Please return every line of the records that contains the word "Switch".
==== DATA RECORDS ====
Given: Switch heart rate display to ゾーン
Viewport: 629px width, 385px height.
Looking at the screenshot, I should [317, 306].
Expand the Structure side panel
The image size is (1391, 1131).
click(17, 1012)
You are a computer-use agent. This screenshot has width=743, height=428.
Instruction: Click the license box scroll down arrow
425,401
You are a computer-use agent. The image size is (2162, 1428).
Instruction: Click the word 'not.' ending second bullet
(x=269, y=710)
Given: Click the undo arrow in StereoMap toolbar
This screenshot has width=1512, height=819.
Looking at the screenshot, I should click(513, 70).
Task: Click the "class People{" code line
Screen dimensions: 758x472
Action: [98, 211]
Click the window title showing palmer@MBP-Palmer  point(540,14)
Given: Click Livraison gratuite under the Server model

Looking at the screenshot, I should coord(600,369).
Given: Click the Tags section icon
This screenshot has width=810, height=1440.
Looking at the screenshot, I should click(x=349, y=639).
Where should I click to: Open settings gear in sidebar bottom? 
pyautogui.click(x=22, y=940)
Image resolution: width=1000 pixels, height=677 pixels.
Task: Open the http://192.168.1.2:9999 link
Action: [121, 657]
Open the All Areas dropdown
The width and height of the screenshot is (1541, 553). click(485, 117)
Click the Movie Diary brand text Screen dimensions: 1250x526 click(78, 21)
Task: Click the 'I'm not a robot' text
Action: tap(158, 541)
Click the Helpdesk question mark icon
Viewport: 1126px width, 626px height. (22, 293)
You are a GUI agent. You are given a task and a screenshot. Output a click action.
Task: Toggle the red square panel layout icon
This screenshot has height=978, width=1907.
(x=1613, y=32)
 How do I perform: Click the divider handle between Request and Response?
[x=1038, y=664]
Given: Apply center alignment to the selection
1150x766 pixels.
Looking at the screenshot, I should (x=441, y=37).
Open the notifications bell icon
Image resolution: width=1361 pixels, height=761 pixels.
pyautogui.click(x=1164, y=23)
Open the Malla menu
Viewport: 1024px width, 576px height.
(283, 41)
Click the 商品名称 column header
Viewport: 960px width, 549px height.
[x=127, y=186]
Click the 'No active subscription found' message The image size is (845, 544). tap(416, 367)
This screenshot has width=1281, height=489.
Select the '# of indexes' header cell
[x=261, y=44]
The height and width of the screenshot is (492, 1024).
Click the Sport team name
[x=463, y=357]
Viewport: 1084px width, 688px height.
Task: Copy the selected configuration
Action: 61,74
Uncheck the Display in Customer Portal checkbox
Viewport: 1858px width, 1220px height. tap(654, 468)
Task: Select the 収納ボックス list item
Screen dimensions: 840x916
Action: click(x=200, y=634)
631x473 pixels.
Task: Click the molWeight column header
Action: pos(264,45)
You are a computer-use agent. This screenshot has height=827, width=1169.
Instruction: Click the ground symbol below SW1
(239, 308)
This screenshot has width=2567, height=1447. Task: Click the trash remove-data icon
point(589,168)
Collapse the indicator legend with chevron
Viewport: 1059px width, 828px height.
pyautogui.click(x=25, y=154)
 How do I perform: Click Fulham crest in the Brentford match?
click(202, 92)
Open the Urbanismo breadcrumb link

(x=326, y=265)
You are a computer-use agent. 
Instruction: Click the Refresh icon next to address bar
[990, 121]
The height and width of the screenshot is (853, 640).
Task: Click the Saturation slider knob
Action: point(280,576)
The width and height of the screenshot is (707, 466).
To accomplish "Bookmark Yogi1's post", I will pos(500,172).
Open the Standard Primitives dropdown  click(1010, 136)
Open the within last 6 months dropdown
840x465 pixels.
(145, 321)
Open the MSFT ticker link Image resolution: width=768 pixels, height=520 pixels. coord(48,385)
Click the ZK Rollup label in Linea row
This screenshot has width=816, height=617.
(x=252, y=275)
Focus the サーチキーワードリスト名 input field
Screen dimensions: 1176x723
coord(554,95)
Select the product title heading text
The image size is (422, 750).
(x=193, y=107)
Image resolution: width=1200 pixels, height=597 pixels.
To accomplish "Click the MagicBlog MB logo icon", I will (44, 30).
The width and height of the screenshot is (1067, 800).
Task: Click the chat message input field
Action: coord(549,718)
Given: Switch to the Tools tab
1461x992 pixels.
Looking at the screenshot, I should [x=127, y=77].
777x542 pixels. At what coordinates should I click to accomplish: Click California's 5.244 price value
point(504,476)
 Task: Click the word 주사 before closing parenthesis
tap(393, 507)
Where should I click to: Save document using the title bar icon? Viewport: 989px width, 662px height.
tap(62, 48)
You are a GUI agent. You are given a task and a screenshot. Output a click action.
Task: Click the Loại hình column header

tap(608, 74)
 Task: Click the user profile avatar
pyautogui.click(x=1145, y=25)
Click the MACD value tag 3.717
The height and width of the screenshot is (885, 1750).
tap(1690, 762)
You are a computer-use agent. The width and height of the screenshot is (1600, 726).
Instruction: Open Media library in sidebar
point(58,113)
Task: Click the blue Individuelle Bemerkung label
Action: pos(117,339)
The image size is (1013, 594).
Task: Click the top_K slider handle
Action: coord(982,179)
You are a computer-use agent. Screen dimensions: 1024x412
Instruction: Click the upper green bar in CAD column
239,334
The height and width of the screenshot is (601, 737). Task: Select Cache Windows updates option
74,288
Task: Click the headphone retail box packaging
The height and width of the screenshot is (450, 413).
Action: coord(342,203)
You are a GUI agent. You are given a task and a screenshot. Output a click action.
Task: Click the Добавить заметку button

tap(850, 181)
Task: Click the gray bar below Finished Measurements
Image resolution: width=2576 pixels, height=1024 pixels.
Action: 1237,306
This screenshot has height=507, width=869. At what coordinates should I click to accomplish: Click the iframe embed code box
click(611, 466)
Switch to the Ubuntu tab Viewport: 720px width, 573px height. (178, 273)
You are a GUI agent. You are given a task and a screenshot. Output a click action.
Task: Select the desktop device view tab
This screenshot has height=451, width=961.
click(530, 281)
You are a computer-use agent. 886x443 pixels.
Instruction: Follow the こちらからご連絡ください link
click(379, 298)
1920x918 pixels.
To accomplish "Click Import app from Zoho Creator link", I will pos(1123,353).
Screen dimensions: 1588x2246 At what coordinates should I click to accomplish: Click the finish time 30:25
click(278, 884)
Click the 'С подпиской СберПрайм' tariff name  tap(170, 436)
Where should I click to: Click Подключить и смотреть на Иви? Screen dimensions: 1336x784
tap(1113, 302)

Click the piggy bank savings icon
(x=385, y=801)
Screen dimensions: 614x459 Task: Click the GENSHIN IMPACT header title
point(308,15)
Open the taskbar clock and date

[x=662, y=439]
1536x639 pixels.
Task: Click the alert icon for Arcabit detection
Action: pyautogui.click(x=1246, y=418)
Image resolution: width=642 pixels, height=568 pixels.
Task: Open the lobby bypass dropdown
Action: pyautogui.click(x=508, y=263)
====
### RESULT OF THE EXERCISE
Given: Switch heart rate display to ゾーン
Given: Switch to the Tools tab
Switch to the Ubuntu tab Viewport: 720px width, 573px height. (178, 273)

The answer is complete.